On 3 August fusion specialists SHINE Technologies announced that it has demonstrated clearly visible Cherenkov radiation produced by fusion, for what is believed to be the first time in history. Historically, fusion has been demonstrated and detected with instrumentation responding to non-visible radiation.

This fusion-driven Cherenkov radiation effect results from deuterium-tritium fusion operations on SHINE’s main campus, supporting the launch of the company’s FLARE (Fusion Linear Accelerator for Radiation Effects) service, and ultimately supporting its isotope production process. The target chamber of SHINE’s fusion system is submerged underwater, allowing for the generation of visible Cherenkov radiation.

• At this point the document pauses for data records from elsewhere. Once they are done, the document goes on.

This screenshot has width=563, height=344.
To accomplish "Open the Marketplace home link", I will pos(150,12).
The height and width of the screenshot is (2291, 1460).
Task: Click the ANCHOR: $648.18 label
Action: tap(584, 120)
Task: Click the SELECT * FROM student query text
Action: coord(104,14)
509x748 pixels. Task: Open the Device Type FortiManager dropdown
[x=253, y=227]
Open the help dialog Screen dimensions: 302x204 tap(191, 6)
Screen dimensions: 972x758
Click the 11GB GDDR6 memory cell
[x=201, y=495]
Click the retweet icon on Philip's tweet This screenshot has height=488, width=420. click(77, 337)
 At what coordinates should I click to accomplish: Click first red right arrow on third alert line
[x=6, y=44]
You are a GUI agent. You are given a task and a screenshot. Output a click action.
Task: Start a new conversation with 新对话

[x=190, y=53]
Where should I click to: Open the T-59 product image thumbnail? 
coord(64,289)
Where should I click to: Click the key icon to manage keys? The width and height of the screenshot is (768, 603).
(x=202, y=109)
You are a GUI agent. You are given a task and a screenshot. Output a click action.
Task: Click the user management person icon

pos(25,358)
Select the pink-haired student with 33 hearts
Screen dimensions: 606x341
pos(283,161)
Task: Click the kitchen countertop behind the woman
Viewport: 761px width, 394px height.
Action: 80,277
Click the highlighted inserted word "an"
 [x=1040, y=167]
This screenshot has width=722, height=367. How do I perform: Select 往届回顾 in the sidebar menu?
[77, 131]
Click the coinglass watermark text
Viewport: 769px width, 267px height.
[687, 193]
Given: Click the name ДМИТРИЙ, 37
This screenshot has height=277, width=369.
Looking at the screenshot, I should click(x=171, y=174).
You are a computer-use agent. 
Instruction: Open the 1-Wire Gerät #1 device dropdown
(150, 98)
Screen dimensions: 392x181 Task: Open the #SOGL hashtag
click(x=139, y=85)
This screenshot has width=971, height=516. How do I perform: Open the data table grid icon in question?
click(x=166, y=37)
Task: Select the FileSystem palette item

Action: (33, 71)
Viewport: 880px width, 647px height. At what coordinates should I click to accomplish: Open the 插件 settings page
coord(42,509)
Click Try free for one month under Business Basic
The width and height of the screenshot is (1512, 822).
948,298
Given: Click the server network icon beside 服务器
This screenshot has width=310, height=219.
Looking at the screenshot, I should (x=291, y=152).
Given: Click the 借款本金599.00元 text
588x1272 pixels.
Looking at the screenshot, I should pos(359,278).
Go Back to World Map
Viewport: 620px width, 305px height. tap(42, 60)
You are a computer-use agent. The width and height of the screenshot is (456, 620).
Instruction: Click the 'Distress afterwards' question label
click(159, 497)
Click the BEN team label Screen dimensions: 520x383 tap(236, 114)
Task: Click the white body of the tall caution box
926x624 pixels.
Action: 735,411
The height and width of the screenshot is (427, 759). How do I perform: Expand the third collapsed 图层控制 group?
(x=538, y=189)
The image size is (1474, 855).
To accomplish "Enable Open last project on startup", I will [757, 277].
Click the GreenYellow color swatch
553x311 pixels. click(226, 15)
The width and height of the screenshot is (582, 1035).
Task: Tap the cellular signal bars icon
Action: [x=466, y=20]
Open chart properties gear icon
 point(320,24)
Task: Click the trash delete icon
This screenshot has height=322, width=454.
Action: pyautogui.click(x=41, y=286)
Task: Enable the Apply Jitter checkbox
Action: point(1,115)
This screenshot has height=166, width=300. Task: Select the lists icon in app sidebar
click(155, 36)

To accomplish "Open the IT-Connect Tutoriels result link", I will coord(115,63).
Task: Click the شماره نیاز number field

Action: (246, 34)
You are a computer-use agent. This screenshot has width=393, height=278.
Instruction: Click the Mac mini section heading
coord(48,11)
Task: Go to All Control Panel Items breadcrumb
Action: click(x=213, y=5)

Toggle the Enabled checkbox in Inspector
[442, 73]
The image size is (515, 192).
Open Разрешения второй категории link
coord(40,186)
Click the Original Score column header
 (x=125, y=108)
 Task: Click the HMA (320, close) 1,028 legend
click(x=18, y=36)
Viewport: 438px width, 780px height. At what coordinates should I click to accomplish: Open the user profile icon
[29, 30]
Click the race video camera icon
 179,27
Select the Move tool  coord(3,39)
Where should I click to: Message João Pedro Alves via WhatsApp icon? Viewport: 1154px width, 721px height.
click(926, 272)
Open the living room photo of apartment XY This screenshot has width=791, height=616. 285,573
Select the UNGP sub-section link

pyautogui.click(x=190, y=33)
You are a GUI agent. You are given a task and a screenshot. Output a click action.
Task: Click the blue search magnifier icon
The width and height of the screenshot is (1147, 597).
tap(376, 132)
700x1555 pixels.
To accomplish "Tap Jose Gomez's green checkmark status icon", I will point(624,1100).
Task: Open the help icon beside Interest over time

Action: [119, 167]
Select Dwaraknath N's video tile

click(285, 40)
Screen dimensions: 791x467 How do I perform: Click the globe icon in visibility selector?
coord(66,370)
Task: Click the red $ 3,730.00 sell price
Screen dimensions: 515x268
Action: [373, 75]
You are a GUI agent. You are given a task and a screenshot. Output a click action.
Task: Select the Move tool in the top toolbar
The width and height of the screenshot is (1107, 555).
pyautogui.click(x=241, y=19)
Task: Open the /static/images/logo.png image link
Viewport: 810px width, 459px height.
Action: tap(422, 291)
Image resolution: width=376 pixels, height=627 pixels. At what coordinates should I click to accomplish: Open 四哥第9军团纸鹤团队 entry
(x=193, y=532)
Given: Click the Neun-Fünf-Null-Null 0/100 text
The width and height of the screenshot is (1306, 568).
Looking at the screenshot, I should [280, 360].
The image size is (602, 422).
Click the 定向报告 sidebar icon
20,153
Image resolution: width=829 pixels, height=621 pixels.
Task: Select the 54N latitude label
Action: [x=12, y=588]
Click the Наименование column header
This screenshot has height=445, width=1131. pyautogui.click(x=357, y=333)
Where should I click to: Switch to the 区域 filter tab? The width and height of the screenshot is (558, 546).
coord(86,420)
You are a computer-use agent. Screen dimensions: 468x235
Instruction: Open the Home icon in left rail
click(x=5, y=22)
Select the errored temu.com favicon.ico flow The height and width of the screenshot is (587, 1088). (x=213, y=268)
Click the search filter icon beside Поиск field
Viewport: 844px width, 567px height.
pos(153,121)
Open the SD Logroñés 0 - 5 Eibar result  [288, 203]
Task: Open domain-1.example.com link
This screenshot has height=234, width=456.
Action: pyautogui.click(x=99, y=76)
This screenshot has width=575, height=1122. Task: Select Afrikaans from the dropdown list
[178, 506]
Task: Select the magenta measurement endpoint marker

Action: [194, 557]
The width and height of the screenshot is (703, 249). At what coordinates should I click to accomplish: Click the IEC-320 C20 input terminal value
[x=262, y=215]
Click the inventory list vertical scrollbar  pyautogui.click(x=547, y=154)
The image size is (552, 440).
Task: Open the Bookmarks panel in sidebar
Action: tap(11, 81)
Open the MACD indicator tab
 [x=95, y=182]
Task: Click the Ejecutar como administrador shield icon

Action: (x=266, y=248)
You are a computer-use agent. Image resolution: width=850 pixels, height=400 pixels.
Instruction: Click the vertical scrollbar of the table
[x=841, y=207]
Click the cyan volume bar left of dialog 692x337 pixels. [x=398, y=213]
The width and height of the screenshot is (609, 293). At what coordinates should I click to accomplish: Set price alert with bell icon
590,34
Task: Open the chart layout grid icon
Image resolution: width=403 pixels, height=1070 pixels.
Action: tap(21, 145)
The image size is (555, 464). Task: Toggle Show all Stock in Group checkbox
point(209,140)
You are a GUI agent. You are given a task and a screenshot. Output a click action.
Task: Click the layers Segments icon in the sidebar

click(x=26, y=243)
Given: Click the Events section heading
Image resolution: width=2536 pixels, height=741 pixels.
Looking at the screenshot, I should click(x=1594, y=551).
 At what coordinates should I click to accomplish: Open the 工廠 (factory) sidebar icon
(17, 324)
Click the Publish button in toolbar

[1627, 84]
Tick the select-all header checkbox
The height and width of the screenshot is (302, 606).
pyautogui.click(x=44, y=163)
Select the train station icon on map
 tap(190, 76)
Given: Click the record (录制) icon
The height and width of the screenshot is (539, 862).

This visible evidence provides further proof that fusion can produce neutrons on a par with some nuclear fission reactors. “The Cherenkov radiation effect produced here was bright enough to be visible, which means there’s a lot of fusion happening, about 50 trillion fusions per second. At a billion fusions per second, you might have measurable Cherenkov radiation but not visible amounts,” said Gerald Kulcinski, Grainger professor of Nuclear Engineering-Emeritus and director of Fusion Technology-Emeritus at the University of Wisconsin-Madison.

Cherenkov radiation is produced when charged particles moving at light speed enter a medium such as water that slows them down, meaning that for a short while they are travelling at a speed greater than the theoretical limit in that medium. Light travels at about 75% of its speed in a vacuum when in water, and particles moving faster than this form a shock wave as they slow down, releasing energy that creates the blue glow. In the case of fusion, the fast charged particles are believed to be created when hydrogen absorbs a neutron and emits a high energy gamma ray that then strikes an electron, accelerating it to near the speed of light.

SHINE is industrialising and scaling fusion technology in a four-phased approach. Its current fusion system bolsters the first phase of inspecting industrial components and will be critical in the second phase of producing medical isotopes. SHINE plans to deploy eight such fusion systems inside ‘The Chrysalis’, its fusion driven neutron production facility, as part of a project supported by the US Department of Energy’s National Nuclear Security Administration. SHINE plans to continue iterating and scaling its technology to recycle nuclear waste and generate fusion power.